Officially launched this week was the first novel by (yes,
it’s her again) Mid Bedfordshire Tory
MP Nadine Dorries. A launch party was organised. But over it hung a dark cloud:
whatever optimism was on show that evening was
tempered by the knowledge that the Telegraph
had
been banned from the event after Christopher Howse had delivered a
scathingly bad review of the book.
The Four Streets
is set in 1950s Liverpool, and is said to draw on Ms Dorries’ own memories. On
the book, and that assumption, I will offer no further personal comment, other
than to note that the fragrant Nadine was born in 1957, and what memory she
might have of the 1950s – rather than the following decade – would be quite
remarkable if it were so full of detail.
Howse’s review was a
masterclass in dismissal and diminution: “Perhaps, if the story had begun at page 289, on which something
happens, it might have stood a chance. As it is, the action repeatedly falls
from the author’s grip, like a sticky dummy from the lips of a fractious,
sickly child in an old pram ... Even a car ploughing into a crocodile of
children fails to liven things up”. Ouch!
It gets worse: the Tel
is
not the only paper to pass less than totally favourable comment on the
Dorries meisterwerk, pace the Times: “the writing is, at its best, workmanlike and, at its worst, seems to be
assembled from fridge-magnets”. Tim Walker of the Tel told that “It's bonkers.

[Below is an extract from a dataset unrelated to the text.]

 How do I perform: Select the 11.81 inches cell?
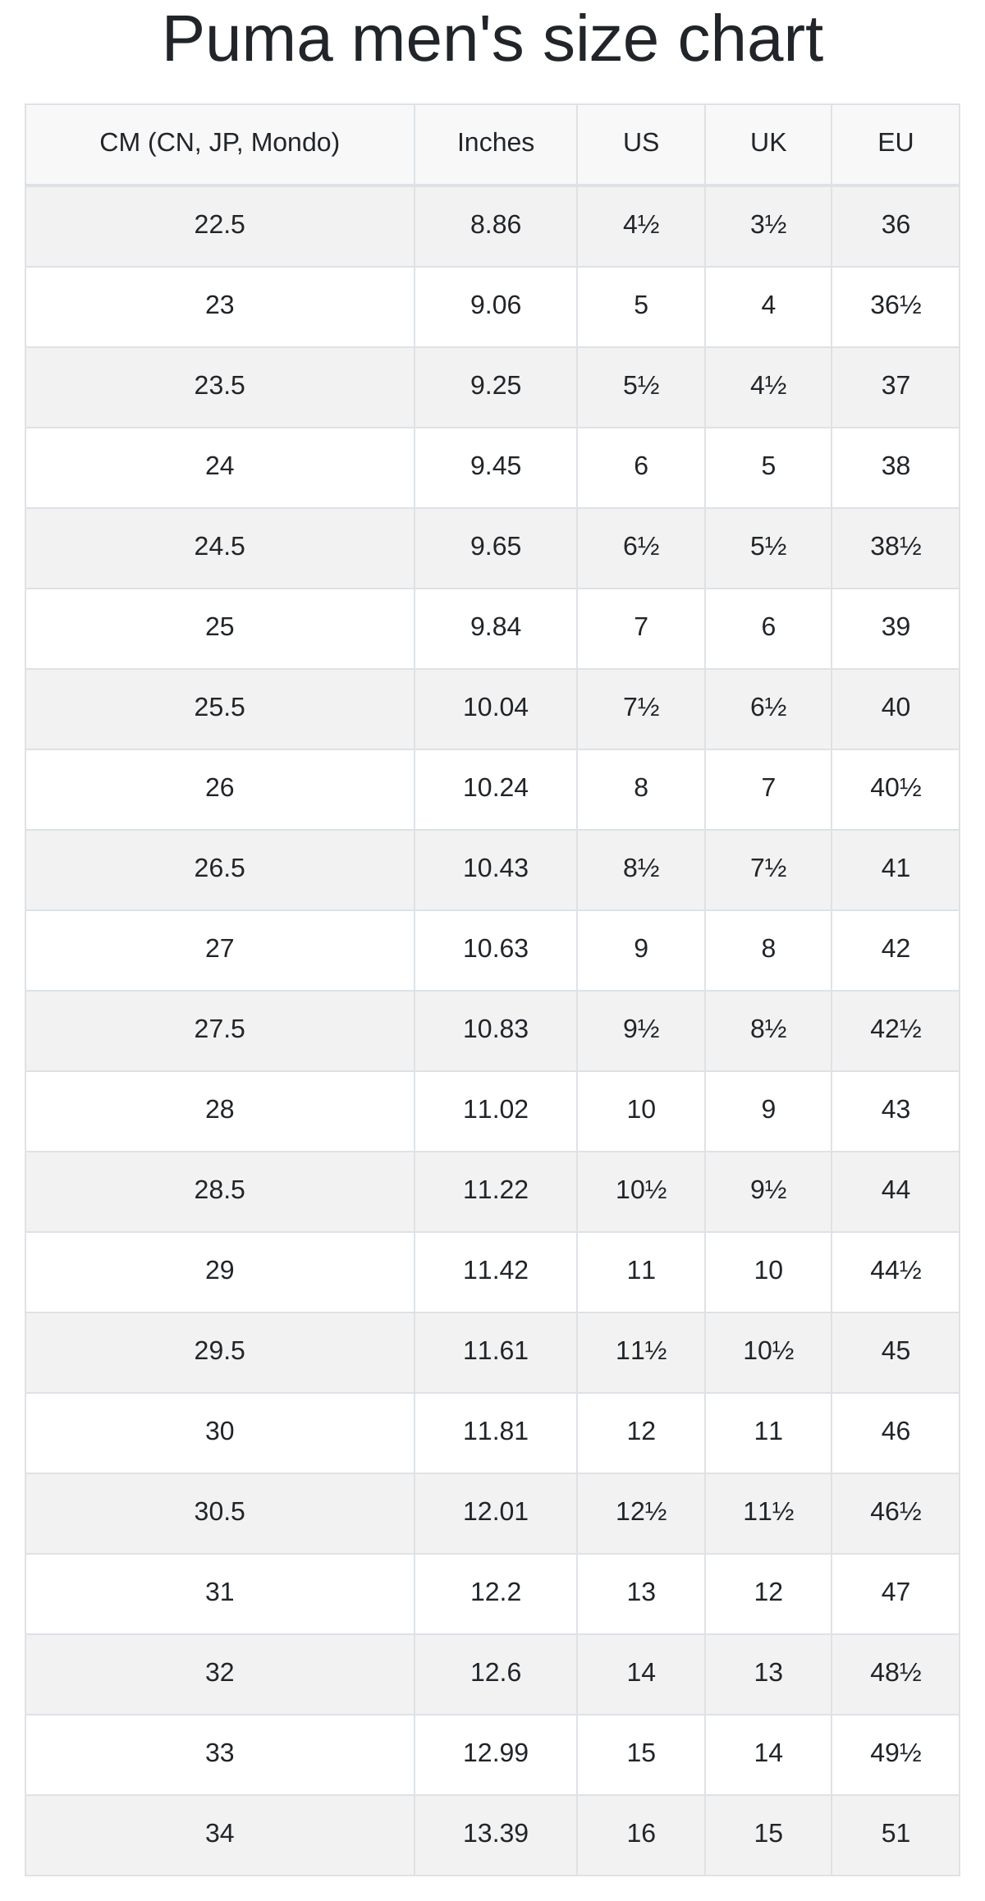click(496, 1432)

Nadine seemed to be saying only diarists from papers that gave her awful book a
glowing review could attend”.
And then came Sarah
Ditum at the Staggers: observing “After her remarkable flights from fact in
her statements on abortion, it's disappointing to find that Dorries is just not
very good at making things up” before concluding “In the face of such awfulness, I put on my best Oirish burr and say:
Jaysus, Mary and Joseph, feck this shite”.
The deeply subversive Guardian
at least gives
the book two stars, but notes “Every
overcrowded home in her four streets would appear to be a persuasive argument
in favour of birth control in any form. But the children are also bringers of
joy and love, and mothers never really die, so maybe that's alright then”.
Sadly for Ms Dorries, though, she has
also come to the attention of the deeply unpleasant Jan Moir.
Out have come the claws, following that ban on the Tel: “preposterous Tory MP Nadine Dorries banned a journalist from attending
a party to launch her new novel – because his newspaper had given her book a
bad review. Honestly. Judy Garland in her
pomp behaved more sensibly than Nadine”. The publishers and PRs may be starting
to get nervous. After all, Ms Dorries secured a big advance, and they will be
betting on two more paydays from the rest of the trilogy.
Banning the Telegraph was foolish. The press isn’t going to forgive that easily.
It's who DID actually turn up I'd be interested in.